● Task to carry out: Copy every line below that contains the string "gear", treating uppercase and lowercase as different.

_ _ _

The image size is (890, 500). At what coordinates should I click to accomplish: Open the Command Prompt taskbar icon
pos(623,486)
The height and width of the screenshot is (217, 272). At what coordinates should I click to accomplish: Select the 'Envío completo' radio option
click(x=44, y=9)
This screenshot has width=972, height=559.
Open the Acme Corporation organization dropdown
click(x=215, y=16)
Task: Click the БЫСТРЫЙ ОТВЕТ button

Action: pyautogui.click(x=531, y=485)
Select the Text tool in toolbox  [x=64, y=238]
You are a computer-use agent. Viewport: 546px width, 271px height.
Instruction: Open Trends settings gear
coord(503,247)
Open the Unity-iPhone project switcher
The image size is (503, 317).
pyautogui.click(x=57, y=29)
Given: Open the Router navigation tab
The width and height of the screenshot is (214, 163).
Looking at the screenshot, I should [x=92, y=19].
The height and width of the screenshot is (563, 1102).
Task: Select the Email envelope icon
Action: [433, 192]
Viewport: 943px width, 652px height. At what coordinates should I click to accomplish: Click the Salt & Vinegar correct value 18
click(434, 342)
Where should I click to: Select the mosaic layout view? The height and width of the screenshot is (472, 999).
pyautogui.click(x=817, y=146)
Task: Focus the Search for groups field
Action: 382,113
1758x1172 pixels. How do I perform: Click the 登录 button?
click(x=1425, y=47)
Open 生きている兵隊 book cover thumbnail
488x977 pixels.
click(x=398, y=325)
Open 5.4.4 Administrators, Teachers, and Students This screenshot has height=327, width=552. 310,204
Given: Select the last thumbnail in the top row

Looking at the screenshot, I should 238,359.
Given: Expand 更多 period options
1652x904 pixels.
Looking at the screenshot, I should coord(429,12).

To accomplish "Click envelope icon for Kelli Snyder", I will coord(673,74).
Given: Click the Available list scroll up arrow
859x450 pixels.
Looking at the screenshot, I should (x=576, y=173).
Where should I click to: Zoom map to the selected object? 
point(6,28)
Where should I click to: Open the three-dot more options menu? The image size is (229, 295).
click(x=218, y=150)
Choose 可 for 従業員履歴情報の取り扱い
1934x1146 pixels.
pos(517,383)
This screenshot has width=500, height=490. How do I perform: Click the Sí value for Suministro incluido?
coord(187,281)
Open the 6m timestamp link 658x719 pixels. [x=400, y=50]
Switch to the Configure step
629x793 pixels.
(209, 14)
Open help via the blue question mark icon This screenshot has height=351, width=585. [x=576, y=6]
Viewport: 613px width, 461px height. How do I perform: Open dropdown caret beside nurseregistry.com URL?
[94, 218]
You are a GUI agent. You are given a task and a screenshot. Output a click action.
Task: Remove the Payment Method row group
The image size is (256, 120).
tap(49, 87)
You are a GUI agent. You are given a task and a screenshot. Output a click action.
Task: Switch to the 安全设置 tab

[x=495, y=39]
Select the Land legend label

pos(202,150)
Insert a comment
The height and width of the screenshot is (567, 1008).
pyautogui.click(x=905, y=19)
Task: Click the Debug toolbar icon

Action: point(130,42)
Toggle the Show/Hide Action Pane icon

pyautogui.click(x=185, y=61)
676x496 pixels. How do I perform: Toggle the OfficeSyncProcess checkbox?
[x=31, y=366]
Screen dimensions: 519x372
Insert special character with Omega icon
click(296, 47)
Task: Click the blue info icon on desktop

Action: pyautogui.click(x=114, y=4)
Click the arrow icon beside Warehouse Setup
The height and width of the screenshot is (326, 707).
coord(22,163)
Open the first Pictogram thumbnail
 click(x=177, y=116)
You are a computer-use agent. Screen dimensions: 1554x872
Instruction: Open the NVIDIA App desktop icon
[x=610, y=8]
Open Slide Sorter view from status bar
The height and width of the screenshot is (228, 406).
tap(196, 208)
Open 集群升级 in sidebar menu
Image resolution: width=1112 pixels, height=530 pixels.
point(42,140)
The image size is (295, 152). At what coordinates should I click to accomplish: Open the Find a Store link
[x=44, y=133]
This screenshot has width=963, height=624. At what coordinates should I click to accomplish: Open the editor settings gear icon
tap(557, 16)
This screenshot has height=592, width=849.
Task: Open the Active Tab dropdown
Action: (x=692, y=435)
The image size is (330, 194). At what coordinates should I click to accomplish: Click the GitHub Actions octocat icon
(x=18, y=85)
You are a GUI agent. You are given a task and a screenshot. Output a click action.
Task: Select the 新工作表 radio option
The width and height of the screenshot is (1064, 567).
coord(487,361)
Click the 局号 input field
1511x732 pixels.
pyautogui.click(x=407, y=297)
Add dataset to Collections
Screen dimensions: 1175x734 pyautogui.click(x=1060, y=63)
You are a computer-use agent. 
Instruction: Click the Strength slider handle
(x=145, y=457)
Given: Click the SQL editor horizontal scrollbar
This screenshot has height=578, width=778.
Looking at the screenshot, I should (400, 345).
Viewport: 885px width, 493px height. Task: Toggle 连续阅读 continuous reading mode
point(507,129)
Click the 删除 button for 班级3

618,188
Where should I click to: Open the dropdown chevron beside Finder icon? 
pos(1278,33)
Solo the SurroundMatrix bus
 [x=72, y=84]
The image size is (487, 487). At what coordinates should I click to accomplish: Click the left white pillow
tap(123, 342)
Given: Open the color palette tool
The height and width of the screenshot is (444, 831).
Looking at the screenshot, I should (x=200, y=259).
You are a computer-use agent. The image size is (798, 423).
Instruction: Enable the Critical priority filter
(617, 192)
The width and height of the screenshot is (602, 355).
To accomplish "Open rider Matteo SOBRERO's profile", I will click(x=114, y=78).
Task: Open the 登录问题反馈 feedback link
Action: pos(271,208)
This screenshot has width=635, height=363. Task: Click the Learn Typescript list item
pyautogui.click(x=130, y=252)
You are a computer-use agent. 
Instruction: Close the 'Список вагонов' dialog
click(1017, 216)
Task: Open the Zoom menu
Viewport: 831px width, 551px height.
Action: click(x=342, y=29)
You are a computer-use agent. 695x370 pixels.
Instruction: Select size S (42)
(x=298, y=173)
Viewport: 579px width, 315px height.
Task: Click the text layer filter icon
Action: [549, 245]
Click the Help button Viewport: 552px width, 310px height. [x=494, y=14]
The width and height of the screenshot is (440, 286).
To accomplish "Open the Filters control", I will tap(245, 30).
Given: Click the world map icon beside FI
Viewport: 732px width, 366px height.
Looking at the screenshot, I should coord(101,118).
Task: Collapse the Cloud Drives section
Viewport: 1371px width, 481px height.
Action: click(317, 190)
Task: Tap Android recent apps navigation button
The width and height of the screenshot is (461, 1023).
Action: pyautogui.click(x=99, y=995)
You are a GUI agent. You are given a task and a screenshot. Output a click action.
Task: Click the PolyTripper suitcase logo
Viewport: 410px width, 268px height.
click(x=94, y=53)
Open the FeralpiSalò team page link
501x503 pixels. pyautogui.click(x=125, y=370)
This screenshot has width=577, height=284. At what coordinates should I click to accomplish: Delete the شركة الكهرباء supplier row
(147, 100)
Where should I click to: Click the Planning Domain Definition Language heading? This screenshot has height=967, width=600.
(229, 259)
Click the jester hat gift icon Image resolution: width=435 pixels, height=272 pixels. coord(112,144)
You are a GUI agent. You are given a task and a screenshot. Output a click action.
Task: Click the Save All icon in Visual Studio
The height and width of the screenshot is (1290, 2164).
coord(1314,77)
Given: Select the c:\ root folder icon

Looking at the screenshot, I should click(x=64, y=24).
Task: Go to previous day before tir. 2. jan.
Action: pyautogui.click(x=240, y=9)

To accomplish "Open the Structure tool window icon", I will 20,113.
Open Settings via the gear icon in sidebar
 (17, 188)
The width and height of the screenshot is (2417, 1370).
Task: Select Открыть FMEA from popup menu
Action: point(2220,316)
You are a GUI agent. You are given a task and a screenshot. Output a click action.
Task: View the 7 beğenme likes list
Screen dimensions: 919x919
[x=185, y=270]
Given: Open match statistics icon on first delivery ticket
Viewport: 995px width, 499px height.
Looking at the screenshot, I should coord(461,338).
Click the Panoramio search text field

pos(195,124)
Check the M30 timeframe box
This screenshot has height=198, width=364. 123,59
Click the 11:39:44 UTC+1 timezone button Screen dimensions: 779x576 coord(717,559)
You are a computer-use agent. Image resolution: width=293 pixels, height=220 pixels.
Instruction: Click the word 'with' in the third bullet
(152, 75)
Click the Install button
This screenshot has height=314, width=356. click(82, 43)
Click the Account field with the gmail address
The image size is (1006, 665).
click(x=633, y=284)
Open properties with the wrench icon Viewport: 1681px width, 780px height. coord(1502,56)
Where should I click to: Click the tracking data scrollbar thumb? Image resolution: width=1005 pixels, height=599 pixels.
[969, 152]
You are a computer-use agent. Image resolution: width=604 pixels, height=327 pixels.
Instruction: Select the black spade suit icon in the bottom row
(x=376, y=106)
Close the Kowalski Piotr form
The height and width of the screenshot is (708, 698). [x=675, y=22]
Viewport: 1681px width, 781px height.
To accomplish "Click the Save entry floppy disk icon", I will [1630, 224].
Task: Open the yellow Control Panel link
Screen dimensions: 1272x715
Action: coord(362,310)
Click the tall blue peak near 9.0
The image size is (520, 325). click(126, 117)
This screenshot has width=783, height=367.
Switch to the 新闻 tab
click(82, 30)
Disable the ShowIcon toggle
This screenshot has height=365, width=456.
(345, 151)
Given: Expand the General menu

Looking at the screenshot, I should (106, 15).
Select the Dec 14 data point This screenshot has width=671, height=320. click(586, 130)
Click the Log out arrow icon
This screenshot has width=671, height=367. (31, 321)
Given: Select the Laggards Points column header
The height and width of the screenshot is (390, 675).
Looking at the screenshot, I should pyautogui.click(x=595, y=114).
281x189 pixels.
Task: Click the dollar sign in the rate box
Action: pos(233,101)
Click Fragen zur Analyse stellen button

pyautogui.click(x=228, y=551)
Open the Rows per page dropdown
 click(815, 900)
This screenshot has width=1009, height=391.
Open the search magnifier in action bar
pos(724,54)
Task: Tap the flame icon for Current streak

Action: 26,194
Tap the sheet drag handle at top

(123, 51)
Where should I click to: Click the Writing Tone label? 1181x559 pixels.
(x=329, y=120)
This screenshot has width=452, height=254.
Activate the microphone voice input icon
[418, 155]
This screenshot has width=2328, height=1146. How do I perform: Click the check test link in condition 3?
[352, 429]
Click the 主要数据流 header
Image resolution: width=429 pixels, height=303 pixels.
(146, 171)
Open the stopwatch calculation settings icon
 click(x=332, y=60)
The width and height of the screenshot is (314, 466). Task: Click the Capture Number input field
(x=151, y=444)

_ _ _

● Reply:
Instruction: Open Trends settings gear
This screenshot has width=963, height=624. At what coordinates should I click to accomplish: Open the editor settings gear icon
Open Settings via the gear icon in sidebar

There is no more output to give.